I've just purchased a Canon Flash Quint. It has 5 blue AG1 bulbs which are meant to fire in succession.

My question is...how do I use it?

I can barely find any information online, and unfortunately only one of my (blue) bulbs seems to be firing (3).

I'm using a Canon FTQL with a synch cord, and the flash has fired, but it seems only on bulb 3. This was at 1/60.

If anyone can help in any way, please do!

Best wishes,

Fraser


----------



## compur (Oct 2, 2012)

Are you aware that flashbulbs can only fire once?


----------



## FraserB (Oct 2, 2012)

Hi Compur, yeah, thanks for replying, i know they only fire once. It's just that it is only firing in slot3. I'm planning on taking it in to a specialist, but a camera repair shop i went into recently were amazed to hear that my canon ftql was all mechanical...i don't think they can help 

If you or anyone can recommend a good place in london, i'd be much obliged.
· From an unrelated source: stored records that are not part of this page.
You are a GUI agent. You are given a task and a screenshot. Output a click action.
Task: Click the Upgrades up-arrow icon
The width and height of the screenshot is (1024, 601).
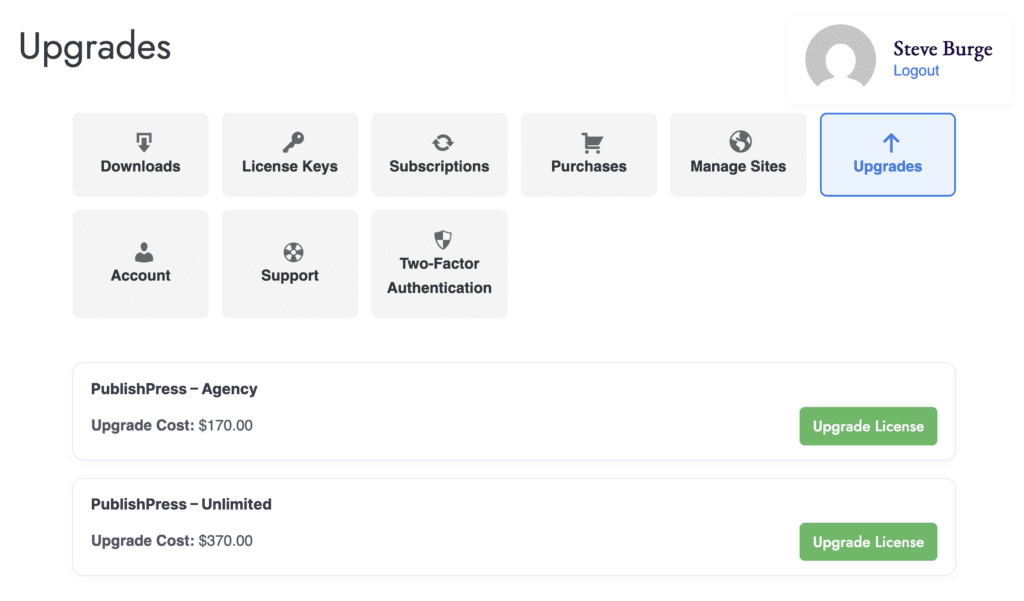point(889,142)
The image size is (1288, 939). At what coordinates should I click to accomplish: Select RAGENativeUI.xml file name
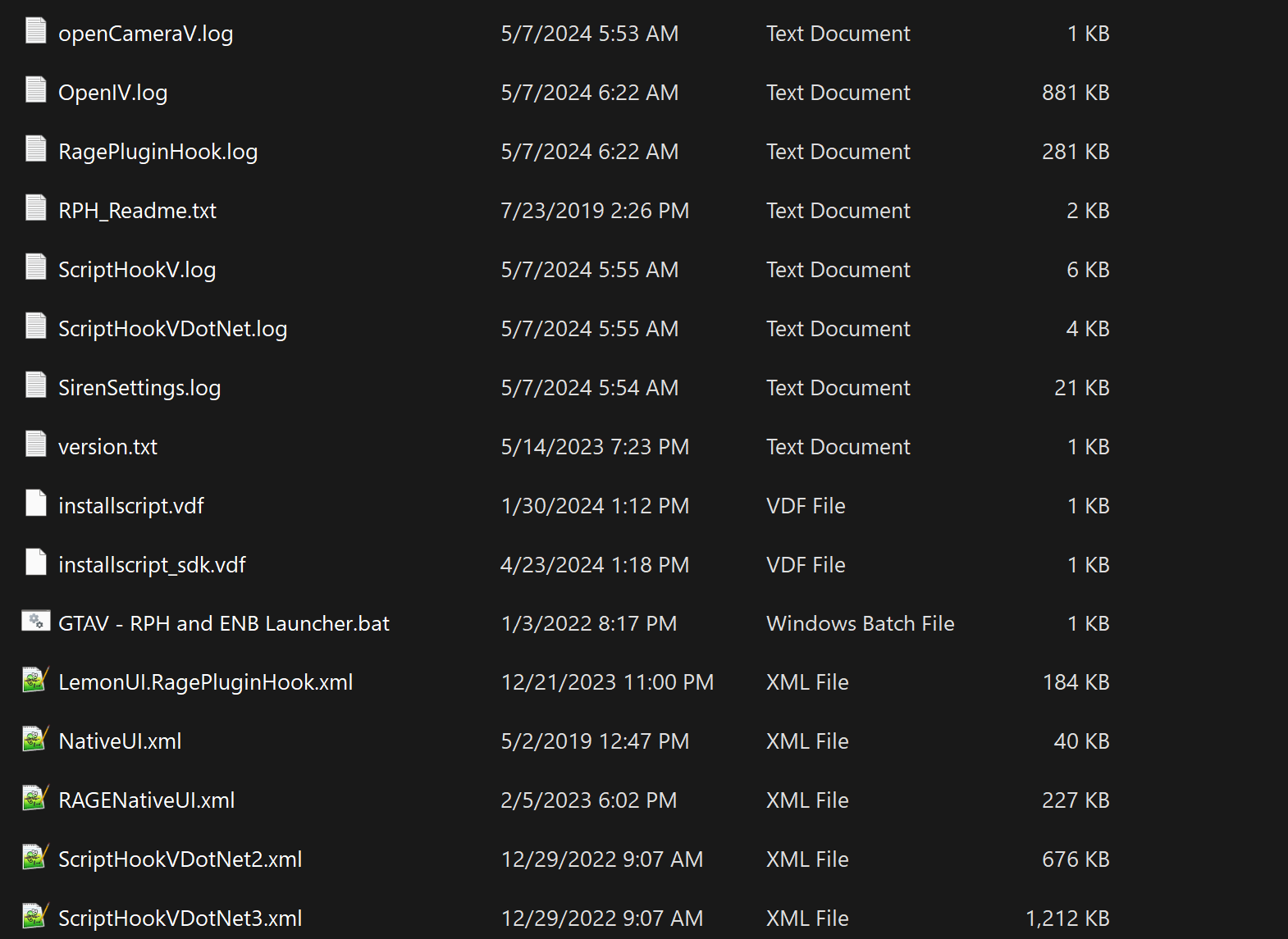click(x=146, y=800)
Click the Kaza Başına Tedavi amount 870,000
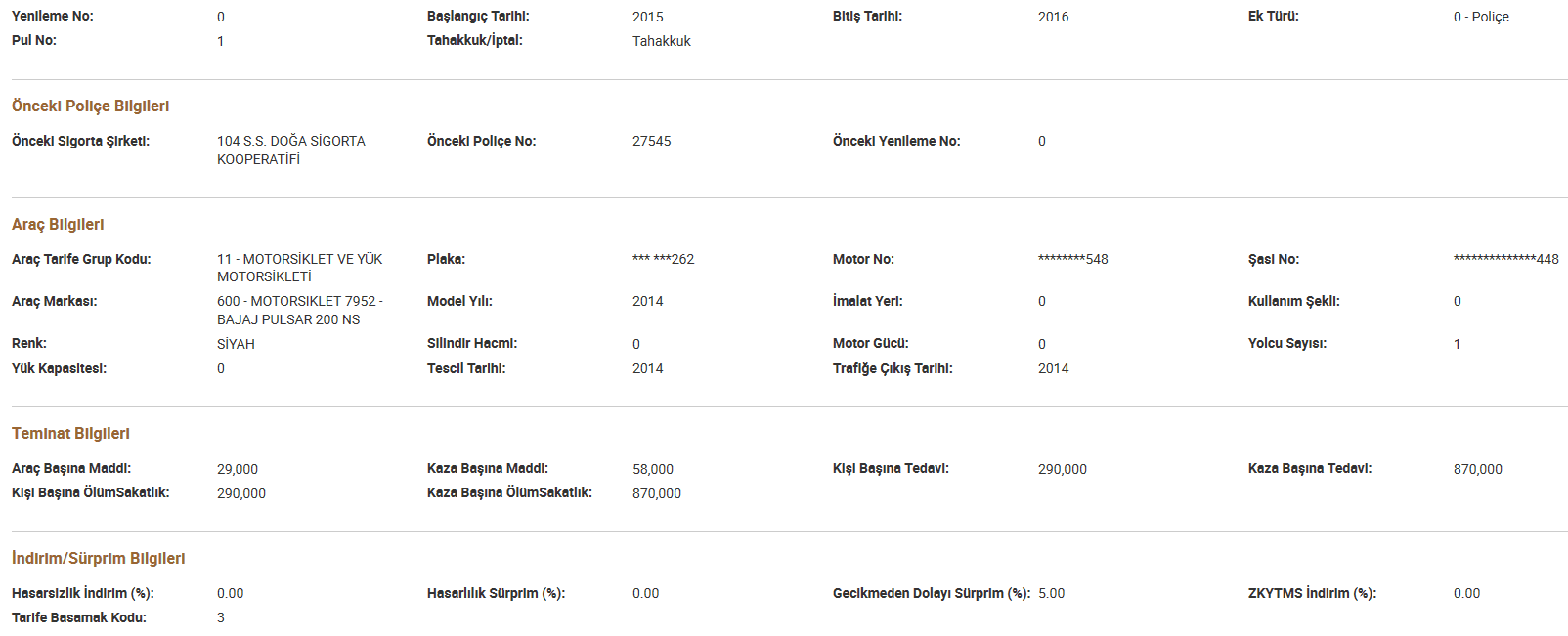Viewport: 1568px width, 636px height. coord(1477,469)
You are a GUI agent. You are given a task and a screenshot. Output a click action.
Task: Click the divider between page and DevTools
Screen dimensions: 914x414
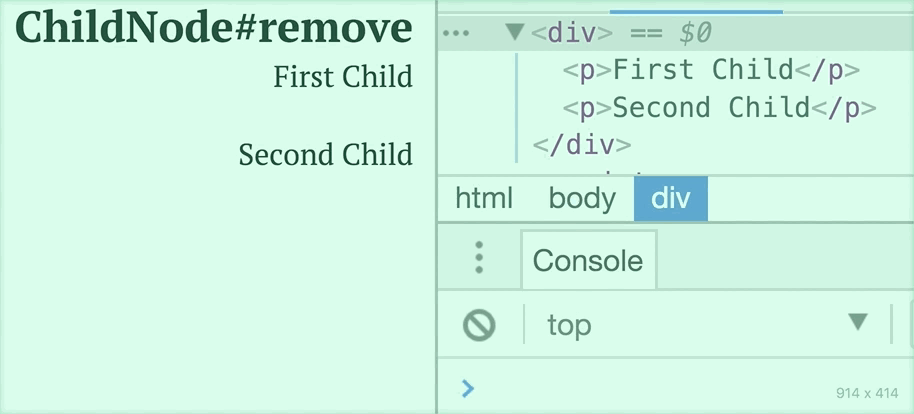[x=436, y=207]
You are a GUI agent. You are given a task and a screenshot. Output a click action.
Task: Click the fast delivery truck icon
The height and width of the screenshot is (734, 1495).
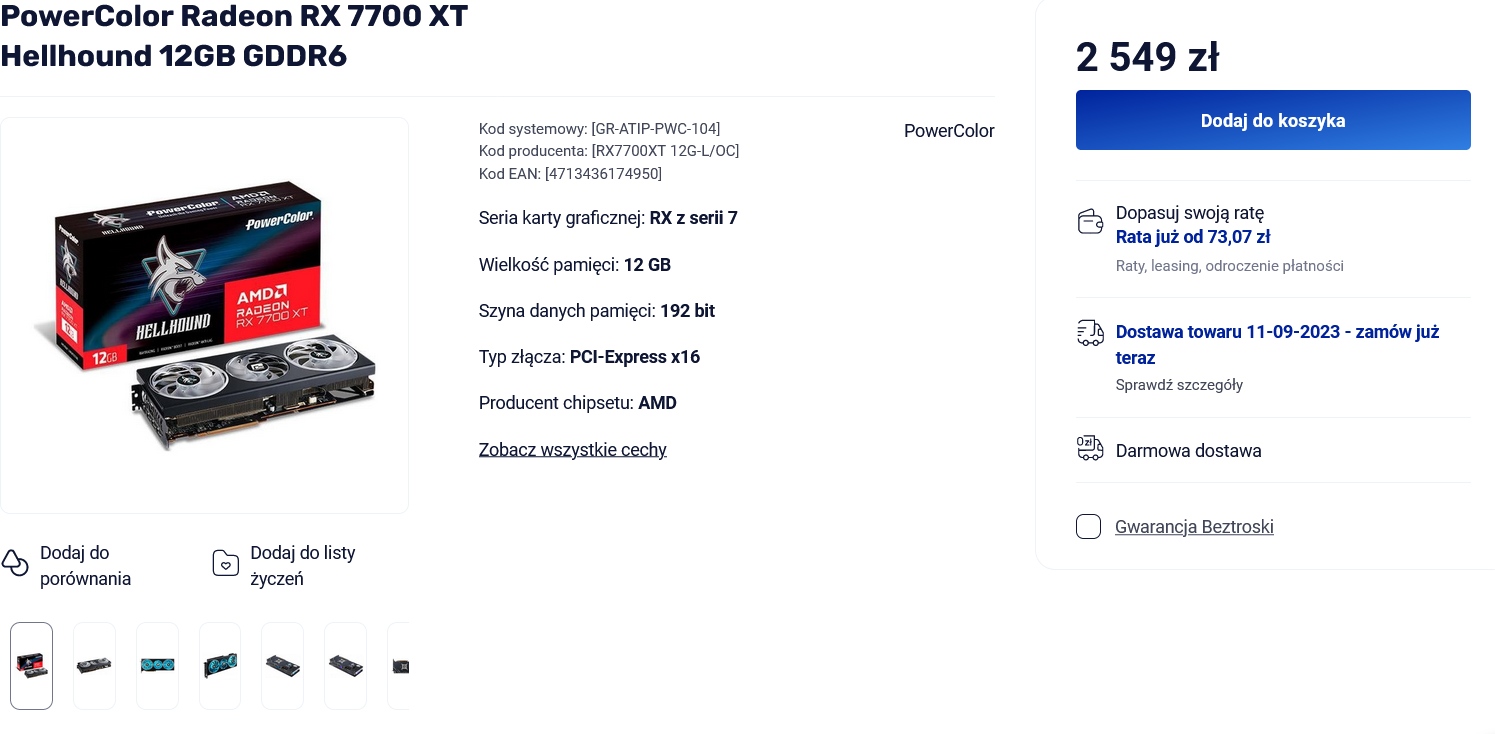1090,333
I can already see that the quint will be an, albeit enjoyable, time consuming project/labour of love/hate/love.


----------



## compur (Oct 2, 2012)

You might consider simply buying another, working unit.  They are not that hard to find.  I see them on eBay, some that look mint.  I would think this would cost less than having one repaired.


----------